I've lately been on a sort of jag, reading the works of the American philosopher George Santayana. He is without doubt an American writer and philosopher, although he remained a Spanish citizen all his life (18631952), and spent all the years from 1912 on living in Europe. I find it a delight to take national credit for him; he makes up for a carload of run-of-the-mill sophists.
To paraphrase something Santayana said somewhat ironically about himself (that he set out to write in English as many un-English things as possible), I would say he set out to express a Mediterranean and Catholic worldview to an English-speaking world captive to a Nordic (northern) and Protestant-Judaic worldview. His clear intention, which he never abandoned, was to point out that the northern view was "false philosophy" and destined sooner or later to fall flat on its face. He was fully aware that what he was saying was unwelcome to his primary audience, the philosophers and intellectuals of America (specifically those at Harvard in the years 18801912); and he has perhaps paid for that by being shunted aside as "literary" and "poetic," when in fact he writes prose magnificently, thinks deeply, and wields a trenchant analytical pen. I think it will one day be acknowledged that in his time he commanded the philosophical arena, and in our time he remains, in contrast with most of his peers, eminently readable and persuasive.
To oversimplify, Santayana saw that the "northern" view emphasized will and idea, not to mention blood und power, whereas the Mediterranean or "southern" view started with nature, the reality of things, the uses of reason and art, and the loveliness of religious and social traditions.

EXERCISE INSTRUCTIONS:
1. List each thing that, according to the passage on George Santayana, the Mediterranean or "southern" view started with.
2. Present as a numbered list the lines of the entries from their first line through the line containing "This screenshot has width=997, height=423.", leaving out any blank lines.

Dataset records:
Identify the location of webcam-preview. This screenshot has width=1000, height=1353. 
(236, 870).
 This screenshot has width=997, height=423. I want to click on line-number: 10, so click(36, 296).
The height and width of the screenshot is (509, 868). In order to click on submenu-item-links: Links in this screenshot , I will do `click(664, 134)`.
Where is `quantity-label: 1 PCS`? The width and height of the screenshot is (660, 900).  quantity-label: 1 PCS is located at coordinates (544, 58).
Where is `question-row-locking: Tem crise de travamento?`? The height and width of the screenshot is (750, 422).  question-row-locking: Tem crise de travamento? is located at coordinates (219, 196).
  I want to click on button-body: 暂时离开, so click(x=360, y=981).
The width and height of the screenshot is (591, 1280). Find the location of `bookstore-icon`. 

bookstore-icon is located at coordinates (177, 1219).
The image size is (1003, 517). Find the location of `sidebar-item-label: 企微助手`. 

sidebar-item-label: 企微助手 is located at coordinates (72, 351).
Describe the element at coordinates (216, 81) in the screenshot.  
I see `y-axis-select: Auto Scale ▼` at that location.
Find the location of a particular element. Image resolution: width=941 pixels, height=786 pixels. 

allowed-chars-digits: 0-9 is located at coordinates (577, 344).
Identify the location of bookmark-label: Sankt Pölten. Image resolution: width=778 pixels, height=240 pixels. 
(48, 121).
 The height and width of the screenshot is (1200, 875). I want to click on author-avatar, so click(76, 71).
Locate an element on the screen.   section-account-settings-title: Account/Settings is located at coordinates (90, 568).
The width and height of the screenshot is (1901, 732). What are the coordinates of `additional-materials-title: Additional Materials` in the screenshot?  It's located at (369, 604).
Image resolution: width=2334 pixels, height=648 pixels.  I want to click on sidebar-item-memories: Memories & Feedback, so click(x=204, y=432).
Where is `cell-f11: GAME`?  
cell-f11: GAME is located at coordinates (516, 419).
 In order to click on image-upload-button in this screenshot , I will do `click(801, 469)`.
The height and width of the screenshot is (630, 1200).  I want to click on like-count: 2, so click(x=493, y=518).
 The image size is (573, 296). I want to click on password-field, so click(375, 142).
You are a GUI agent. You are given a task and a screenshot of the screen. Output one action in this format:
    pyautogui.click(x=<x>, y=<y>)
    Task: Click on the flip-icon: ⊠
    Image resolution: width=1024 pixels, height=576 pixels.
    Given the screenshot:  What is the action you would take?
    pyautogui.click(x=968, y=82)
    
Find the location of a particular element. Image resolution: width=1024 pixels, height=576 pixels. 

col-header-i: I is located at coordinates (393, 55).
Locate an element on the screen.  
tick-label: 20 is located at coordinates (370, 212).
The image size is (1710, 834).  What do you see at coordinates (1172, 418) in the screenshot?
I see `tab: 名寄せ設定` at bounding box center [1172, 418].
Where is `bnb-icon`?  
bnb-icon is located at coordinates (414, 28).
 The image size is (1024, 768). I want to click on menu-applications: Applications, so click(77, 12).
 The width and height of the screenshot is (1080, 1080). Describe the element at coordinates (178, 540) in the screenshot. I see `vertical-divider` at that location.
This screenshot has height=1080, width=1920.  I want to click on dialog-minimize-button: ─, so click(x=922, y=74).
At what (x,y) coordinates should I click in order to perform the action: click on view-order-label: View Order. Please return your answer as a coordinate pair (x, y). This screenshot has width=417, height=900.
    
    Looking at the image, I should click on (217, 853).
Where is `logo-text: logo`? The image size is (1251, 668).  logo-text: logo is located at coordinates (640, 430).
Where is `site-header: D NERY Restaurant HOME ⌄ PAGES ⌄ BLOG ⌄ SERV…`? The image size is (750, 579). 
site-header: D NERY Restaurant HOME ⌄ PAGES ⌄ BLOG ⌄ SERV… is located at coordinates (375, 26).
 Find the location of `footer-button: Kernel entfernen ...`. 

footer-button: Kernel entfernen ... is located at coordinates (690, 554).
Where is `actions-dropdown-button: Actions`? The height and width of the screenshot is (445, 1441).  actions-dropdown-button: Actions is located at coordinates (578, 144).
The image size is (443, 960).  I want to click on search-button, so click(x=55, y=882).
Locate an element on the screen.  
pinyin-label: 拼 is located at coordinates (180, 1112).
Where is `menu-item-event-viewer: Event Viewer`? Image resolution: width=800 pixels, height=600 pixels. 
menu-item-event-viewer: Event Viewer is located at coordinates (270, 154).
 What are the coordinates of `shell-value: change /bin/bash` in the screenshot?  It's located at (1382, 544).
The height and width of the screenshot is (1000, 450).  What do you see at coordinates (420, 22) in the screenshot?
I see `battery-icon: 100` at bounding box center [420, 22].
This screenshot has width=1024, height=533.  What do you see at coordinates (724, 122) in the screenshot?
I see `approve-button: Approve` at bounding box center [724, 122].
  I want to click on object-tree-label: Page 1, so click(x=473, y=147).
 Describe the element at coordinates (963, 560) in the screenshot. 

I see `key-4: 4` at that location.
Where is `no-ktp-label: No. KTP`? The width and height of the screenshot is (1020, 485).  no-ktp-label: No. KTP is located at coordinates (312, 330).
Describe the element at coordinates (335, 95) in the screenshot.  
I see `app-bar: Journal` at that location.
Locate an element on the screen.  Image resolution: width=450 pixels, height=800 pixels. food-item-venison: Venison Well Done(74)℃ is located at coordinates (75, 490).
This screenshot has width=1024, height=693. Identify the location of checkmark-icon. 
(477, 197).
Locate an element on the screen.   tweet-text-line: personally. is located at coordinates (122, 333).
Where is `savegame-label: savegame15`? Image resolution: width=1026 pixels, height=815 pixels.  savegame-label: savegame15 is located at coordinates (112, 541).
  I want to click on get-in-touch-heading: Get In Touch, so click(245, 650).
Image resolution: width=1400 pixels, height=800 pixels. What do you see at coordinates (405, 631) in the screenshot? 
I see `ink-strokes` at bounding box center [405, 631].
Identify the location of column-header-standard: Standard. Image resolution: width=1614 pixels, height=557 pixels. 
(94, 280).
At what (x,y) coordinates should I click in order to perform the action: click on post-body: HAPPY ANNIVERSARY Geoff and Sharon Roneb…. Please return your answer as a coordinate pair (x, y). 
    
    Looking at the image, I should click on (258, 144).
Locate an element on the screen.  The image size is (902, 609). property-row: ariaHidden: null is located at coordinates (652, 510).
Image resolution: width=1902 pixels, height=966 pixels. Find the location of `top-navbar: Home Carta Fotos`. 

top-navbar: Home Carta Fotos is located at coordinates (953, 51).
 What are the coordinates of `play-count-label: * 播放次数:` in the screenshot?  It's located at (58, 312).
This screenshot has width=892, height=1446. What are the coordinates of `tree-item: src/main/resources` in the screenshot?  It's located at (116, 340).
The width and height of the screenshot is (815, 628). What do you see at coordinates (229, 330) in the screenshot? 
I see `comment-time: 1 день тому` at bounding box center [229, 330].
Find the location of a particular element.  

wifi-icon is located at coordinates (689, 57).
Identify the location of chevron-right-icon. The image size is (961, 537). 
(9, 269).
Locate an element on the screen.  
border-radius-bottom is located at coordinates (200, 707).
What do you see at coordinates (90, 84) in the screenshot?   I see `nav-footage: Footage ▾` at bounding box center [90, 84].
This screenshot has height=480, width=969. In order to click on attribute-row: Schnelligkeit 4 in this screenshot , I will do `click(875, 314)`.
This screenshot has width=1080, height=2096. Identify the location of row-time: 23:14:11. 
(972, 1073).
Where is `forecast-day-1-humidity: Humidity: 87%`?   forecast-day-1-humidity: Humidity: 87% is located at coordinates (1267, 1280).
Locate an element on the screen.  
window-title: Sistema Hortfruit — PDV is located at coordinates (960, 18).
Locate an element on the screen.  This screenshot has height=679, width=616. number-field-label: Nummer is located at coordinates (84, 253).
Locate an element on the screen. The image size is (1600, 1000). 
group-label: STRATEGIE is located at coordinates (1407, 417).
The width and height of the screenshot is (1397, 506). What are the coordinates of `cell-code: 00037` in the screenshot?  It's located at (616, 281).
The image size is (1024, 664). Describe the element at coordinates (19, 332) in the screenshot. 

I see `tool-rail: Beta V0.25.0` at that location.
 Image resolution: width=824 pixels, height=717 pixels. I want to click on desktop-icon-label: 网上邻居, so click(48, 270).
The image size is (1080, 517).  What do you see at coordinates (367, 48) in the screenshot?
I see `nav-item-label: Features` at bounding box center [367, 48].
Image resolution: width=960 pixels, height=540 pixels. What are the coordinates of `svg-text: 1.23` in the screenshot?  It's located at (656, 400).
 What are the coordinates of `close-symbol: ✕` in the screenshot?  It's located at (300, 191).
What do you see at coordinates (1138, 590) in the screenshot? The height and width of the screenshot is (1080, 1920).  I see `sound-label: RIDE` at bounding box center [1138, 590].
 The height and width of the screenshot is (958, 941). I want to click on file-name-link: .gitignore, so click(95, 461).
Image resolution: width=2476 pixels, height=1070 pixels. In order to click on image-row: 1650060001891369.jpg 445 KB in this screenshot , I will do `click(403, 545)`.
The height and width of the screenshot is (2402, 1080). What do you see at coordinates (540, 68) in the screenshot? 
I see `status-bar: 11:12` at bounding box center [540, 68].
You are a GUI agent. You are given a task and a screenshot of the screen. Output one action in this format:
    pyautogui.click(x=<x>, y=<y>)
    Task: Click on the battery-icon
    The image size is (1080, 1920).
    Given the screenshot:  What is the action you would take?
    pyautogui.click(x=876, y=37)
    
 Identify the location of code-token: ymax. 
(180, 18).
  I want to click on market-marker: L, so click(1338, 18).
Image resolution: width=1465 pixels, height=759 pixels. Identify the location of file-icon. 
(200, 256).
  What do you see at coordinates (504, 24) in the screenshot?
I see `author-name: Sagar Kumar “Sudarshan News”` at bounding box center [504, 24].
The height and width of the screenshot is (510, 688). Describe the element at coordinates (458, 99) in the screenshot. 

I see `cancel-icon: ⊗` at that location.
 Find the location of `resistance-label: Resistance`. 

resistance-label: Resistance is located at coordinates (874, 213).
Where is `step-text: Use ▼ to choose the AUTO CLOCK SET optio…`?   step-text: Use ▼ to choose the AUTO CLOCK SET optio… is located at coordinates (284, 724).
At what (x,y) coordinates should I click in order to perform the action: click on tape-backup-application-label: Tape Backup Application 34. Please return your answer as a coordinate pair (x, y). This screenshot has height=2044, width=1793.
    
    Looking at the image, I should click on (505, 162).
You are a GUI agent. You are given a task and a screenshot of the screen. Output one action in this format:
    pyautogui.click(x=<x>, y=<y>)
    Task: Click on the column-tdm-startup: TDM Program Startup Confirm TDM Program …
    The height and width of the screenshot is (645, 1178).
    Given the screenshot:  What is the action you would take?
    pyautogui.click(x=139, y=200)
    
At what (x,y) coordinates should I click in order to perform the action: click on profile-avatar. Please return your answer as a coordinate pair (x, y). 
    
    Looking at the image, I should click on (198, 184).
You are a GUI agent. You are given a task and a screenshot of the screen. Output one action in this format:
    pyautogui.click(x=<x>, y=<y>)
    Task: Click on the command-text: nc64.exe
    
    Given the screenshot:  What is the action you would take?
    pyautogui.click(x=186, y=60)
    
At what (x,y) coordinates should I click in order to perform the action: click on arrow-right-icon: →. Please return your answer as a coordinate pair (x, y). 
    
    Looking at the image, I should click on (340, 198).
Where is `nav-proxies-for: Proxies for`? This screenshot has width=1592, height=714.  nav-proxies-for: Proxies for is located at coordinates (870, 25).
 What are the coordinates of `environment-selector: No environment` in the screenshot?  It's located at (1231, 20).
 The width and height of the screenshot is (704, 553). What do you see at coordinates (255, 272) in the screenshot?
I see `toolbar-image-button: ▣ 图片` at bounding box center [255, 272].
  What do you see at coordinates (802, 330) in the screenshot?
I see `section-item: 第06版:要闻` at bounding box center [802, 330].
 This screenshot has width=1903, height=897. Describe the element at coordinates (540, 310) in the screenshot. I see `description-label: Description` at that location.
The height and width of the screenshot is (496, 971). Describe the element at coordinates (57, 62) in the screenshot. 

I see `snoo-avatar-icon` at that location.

SOLUTIONS TO THE TASKS:
1.
1. Nature
2. The reality of things
3. The uses of reason and art
4. The loveliness of religious and social traditions

2.
1. Identify the location of webcam-preview. This screenshot has width=1000, height=1353. 
2. (236, 870).
3.  This screenshot has width=997, height=423. I want to click on line-number: 10, so click(36, 296).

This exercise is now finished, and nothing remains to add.